Well, an OO language which is more dynamic, for example. Let’s start with a simple task: Create a standalone keyword and put that into the DB. This is simple enough:

// Saving <tt>Keyword</tt> in database
Keyword kw = new Keyword();
kw.setType (Keyword.KEYWORD);
kw.setName ("test");

session.save (kw);

(Please ignore the session object for now.)

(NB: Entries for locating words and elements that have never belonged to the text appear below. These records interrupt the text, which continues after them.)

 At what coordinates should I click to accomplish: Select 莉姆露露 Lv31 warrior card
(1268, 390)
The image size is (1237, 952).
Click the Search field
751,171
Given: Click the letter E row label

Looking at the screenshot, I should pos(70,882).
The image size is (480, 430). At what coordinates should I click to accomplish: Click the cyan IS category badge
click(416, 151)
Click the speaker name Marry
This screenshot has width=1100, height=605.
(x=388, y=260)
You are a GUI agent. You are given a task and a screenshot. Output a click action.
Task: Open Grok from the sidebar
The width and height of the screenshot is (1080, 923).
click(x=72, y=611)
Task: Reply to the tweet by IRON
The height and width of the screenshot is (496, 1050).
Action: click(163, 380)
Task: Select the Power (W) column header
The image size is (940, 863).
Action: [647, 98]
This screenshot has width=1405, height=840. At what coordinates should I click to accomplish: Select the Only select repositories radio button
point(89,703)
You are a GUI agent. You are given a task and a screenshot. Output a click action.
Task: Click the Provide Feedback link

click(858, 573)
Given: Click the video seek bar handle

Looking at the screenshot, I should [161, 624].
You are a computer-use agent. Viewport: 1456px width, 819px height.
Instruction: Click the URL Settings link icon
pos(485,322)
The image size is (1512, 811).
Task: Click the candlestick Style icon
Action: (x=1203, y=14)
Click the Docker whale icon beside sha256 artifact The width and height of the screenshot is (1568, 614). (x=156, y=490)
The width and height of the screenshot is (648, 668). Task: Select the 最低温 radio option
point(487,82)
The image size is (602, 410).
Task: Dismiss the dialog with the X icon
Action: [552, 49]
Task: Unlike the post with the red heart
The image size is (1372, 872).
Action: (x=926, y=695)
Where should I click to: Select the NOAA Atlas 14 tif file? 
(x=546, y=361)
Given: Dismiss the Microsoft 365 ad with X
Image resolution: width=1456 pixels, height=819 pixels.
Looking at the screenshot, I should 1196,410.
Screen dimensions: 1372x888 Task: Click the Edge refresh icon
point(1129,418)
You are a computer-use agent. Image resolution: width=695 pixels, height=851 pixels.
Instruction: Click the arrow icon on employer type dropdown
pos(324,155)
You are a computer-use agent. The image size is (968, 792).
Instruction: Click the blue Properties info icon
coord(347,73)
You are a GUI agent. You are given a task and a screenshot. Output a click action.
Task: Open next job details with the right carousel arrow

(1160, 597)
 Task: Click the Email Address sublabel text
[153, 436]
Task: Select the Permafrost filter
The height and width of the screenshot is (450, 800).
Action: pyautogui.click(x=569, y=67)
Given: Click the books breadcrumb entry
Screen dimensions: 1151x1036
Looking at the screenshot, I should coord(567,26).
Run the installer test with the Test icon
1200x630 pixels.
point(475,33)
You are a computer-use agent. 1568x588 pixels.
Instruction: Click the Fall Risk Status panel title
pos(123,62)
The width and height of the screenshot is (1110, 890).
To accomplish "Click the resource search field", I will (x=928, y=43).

That was easy, wasn’t it? If you look at the log, you’ll see that Hibernate sent an INSERT statement to the DB. Cool. So … how do we use this new object? The first, most natural idea, would be to use the object we just saved:

// Saving <tt>Knowledge</tt> with a keyword in the database
Knowledge k = new Knowledge ();
k.addKeyword (kw);

session.save (k);

Unfortunately, this doesn’t work. It does work in your test but in the final application, the Keyword is created in the first transaction and the Knowledge in the second one. So Hibernate will (rightfully) complain that you can’t use that keyword anymore because someone else might have changed it.

Now, what? You have to ask Hibernate for a copy of every object after you closed the transaction in which you created it before you can use it anywhere else:

   1:
   2:
   3:
   4:
   5:
   6:
   7:
   8:
   9:
  10:
  11:
Keyword kw = new Keyword();
kw.setType (Keyword.KEYWORD);
kw.setName ("test");

session.save (kw);
kw = dao.loadById (kw.getId ());

Knowledge k = new Knowledge ();
k.addKeyword (kw);

session.save (k);

How to save Knowledge with a keyword in the database with transactions

Why do we have to load an object after just saving it? Well … because of Java. Java has very strict rules what you can do with (or to) an object instance after it has been created. One of them is that you can’t replace methods. So what, you’d think. In our case, things aren’t that simple. In our model, the name of a Knowledge instance is a Keyword. When you look at the code, you’ll see the standard setter. But when you run it, you’ll see that someone loads the item from the KEYWORD table. What is going on?

   1:
   2:
   3:
public void setName (Keyword name) {
    this.name = name;
}

setName() method

Behind the scenes, Hibernate replaces this method by using a proxy object, so it can notice when you change the model (setting a new name). The most simple soltuion would be to replace the method setName() in session.save() with calls the original setter and notifies Hibernate about the modification. In Python, that’s three lines of code. Unfortunately, this is impossible in Java.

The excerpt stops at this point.